Rewrite the rows from the one containing "メルマガ (161, 85)" through the end of the rows, inclusive, renaming "写メ日記" to "フォト日記" wherever it occurs and leaving everything else unchanged.
## BEGIN INPUT
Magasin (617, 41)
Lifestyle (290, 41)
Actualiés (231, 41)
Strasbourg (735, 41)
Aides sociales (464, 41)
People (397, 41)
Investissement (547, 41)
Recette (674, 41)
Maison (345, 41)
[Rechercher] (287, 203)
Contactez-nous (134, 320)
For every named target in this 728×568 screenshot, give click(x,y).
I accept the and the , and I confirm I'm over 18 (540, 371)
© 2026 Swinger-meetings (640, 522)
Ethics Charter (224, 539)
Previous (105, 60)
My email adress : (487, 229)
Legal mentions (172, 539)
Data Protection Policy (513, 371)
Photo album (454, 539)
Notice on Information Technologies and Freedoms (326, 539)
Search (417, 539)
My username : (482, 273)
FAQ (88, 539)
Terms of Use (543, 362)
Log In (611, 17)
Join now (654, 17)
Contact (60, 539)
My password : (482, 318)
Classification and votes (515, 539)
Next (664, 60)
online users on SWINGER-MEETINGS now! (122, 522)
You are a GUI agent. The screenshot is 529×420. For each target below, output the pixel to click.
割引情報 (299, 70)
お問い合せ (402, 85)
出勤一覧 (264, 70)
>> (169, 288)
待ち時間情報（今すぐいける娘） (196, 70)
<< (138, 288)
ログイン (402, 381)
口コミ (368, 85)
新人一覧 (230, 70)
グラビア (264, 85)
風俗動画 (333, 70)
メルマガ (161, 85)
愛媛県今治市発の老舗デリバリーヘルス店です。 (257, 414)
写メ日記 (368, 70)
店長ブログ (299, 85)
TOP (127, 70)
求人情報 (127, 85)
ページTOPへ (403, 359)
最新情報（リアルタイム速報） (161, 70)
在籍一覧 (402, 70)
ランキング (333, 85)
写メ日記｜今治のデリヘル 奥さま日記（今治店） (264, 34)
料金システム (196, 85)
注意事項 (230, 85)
## END INPUT
■ RESULT OF THE EXERCISE
メルマガ (161, 85)
愛媛県今治市発の老舗デリバリーヘルス店です。 (257, 414)
フォト日記 (368, 70)
店長ブログ (299, 85)
TOP (127, 70)
求人情報 (127, 85)
ページTOPへ (403, 359)
最新情報（リアルタイム速報） (161, 70)
在籍一覧 (402, 70)
ランキング (333, 85)
フォト日記｜今治のデリヘル 奥さま日記（今治店） (264, 34)
料金システム (196, 85)
注意事項 (230, 85)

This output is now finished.